» **INSTRUCTIONS FOR THE TASK**: Whenever a line in the records below contains "name", pick it out.

» **RECORDED DATA**:

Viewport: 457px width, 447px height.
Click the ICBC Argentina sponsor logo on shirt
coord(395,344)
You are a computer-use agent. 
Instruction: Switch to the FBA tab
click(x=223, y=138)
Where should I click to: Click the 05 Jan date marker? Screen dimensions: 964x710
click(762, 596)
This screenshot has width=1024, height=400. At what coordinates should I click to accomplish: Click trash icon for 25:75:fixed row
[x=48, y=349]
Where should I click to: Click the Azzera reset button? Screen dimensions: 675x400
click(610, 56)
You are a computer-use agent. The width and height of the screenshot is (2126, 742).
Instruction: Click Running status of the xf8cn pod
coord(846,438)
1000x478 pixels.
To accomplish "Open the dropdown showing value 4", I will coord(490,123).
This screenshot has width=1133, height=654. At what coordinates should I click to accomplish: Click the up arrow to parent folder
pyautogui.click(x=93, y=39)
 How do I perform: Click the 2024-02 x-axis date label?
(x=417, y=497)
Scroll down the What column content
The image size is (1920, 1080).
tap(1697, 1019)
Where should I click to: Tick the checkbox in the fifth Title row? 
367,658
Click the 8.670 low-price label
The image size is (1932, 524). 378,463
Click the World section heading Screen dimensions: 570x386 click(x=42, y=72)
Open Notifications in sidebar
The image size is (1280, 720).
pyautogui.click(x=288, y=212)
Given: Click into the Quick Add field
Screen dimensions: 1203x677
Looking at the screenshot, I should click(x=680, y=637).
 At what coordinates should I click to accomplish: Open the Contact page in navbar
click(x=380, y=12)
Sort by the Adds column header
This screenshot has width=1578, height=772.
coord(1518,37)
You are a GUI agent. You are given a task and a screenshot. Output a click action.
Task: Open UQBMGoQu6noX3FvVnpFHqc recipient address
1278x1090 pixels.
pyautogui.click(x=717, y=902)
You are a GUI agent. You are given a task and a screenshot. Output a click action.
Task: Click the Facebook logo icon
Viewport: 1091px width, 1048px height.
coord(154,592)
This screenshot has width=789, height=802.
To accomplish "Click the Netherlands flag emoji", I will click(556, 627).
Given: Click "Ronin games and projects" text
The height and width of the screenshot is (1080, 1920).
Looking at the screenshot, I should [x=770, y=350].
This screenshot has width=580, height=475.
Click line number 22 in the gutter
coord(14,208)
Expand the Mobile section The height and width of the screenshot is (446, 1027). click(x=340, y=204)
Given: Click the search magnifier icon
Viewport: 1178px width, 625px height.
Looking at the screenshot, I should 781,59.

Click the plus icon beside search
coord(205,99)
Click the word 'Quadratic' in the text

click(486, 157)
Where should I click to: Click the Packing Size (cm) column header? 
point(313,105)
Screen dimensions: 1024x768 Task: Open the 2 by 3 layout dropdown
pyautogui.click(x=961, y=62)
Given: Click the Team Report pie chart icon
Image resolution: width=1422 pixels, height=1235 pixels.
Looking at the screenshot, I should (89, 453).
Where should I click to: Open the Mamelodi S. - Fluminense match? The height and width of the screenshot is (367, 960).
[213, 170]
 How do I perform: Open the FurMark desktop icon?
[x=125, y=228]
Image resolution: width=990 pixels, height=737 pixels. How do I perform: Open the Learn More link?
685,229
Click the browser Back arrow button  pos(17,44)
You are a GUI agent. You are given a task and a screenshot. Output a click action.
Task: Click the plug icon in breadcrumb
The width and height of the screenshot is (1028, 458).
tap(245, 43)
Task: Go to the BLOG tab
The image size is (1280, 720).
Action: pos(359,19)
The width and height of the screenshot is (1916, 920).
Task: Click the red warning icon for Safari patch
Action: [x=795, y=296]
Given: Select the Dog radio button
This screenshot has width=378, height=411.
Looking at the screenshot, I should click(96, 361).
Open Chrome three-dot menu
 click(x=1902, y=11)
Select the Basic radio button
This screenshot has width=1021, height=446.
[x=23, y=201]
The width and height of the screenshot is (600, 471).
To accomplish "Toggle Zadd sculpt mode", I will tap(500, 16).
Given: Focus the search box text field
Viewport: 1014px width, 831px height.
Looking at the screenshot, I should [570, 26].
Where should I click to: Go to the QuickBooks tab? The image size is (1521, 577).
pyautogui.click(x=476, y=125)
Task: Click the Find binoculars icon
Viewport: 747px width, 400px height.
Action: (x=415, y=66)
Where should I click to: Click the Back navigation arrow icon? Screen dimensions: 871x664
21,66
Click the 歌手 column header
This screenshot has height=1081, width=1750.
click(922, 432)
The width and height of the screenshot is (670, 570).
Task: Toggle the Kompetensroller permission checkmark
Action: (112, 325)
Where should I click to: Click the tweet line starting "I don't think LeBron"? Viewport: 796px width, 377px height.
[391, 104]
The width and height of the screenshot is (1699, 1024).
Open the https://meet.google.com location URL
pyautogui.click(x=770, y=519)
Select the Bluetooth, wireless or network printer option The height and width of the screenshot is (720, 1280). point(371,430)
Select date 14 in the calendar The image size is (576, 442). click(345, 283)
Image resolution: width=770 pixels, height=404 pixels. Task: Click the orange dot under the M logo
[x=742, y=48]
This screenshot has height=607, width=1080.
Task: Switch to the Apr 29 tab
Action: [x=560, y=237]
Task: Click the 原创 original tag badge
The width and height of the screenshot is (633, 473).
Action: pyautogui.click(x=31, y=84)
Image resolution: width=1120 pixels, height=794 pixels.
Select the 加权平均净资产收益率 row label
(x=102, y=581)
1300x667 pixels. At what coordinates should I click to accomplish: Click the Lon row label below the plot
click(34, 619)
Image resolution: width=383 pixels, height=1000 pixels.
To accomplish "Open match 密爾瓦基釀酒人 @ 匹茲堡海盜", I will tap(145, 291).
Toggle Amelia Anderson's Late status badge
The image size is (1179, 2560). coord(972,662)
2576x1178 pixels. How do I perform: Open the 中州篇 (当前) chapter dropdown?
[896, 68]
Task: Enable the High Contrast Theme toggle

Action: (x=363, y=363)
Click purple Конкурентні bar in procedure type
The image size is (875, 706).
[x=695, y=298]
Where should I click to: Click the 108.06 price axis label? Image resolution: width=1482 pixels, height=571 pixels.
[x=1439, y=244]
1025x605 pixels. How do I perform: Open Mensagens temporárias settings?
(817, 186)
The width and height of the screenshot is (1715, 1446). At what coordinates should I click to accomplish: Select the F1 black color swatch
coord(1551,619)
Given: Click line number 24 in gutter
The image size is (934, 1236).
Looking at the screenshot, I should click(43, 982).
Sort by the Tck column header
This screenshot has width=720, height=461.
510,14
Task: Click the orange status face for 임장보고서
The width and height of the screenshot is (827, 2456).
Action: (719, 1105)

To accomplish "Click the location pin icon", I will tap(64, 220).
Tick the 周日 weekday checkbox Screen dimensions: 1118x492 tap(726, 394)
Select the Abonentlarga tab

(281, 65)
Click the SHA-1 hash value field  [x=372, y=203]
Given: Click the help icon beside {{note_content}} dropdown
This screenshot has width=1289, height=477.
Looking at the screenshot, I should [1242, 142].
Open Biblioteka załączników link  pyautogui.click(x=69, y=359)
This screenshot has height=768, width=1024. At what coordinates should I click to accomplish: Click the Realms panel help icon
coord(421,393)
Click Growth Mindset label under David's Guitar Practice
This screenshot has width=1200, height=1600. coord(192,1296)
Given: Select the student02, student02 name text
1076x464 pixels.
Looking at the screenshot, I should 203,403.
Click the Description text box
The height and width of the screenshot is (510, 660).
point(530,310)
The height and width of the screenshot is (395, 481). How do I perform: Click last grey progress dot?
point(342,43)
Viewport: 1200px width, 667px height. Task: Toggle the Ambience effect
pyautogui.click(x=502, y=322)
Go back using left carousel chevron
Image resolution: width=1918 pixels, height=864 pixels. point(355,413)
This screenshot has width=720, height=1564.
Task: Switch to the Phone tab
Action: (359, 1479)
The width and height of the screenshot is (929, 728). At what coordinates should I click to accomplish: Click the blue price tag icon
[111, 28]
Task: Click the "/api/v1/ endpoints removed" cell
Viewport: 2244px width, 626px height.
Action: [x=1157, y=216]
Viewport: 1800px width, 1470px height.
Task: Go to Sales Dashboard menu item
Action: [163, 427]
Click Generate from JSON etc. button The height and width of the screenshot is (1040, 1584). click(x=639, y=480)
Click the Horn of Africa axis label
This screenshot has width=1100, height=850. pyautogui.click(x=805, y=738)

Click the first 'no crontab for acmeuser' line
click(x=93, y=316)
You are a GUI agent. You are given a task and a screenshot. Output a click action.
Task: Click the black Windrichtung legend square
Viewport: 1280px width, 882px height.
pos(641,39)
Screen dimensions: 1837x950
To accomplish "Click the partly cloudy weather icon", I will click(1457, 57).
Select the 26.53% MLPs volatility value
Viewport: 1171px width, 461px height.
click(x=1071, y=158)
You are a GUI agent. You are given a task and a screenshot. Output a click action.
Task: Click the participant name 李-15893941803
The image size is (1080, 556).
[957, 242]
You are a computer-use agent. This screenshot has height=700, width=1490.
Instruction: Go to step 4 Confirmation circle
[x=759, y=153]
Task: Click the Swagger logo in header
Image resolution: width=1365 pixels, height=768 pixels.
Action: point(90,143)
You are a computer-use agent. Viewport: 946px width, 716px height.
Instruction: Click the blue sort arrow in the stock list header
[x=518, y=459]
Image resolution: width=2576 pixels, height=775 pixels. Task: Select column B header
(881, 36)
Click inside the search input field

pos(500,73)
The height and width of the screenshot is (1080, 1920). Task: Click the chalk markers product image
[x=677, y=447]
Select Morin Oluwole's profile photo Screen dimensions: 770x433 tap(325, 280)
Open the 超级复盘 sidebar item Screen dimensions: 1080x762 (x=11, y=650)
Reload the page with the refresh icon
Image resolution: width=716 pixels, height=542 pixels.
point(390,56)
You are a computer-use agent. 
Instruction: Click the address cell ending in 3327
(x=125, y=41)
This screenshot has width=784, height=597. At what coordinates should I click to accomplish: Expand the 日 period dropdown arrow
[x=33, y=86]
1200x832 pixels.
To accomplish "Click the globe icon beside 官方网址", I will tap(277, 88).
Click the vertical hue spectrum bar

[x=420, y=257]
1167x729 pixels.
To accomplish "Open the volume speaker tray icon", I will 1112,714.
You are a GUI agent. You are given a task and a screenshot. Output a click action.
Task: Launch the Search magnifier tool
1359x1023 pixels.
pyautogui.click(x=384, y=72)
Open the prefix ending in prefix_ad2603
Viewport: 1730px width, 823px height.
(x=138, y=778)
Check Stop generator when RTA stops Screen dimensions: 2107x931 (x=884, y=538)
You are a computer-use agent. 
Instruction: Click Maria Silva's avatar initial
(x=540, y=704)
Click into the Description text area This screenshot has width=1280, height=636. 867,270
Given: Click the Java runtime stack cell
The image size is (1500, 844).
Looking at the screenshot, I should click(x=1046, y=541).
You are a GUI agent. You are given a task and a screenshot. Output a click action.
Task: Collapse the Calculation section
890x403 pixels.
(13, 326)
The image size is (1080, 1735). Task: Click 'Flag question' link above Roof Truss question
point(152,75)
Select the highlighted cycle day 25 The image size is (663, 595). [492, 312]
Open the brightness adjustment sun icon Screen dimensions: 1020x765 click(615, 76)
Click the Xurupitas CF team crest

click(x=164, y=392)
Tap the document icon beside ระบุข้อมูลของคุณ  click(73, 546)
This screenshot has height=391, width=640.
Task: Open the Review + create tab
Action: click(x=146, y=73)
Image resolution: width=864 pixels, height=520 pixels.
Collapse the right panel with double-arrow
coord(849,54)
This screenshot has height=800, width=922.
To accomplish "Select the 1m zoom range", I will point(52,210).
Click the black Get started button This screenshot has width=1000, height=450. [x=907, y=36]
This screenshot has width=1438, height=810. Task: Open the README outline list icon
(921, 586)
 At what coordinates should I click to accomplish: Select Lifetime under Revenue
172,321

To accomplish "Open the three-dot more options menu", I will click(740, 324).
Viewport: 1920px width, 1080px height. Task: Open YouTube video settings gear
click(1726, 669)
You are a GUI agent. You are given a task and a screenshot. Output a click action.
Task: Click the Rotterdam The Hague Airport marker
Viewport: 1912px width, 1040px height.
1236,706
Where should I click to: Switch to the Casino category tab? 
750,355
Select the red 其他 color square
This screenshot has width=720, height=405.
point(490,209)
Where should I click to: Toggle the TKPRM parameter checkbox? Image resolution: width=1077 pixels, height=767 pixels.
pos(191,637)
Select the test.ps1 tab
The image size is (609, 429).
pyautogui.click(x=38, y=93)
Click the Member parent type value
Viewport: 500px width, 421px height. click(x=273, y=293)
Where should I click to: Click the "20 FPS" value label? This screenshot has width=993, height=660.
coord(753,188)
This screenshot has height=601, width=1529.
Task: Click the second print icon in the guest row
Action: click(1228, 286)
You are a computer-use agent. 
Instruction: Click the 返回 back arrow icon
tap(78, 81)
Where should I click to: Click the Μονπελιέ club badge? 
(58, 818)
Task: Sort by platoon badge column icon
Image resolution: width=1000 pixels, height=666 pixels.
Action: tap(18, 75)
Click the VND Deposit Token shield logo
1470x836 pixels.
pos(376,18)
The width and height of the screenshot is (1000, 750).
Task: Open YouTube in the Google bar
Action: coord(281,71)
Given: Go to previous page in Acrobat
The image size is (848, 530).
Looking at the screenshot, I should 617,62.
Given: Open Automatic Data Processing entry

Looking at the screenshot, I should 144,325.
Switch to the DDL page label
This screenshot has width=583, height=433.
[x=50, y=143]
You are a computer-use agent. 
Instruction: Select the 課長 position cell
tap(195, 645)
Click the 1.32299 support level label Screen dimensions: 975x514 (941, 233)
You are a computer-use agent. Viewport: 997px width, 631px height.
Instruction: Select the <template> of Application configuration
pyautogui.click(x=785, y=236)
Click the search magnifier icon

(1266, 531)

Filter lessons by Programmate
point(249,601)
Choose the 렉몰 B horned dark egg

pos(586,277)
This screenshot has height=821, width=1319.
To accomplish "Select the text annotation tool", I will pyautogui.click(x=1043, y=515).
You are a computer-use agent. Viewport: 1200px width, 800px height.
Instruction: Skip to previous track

» **RESULT FOR THIS TASK**:
Given: Select the student02, student02 name text
Task: Click the participant name 李-15893941803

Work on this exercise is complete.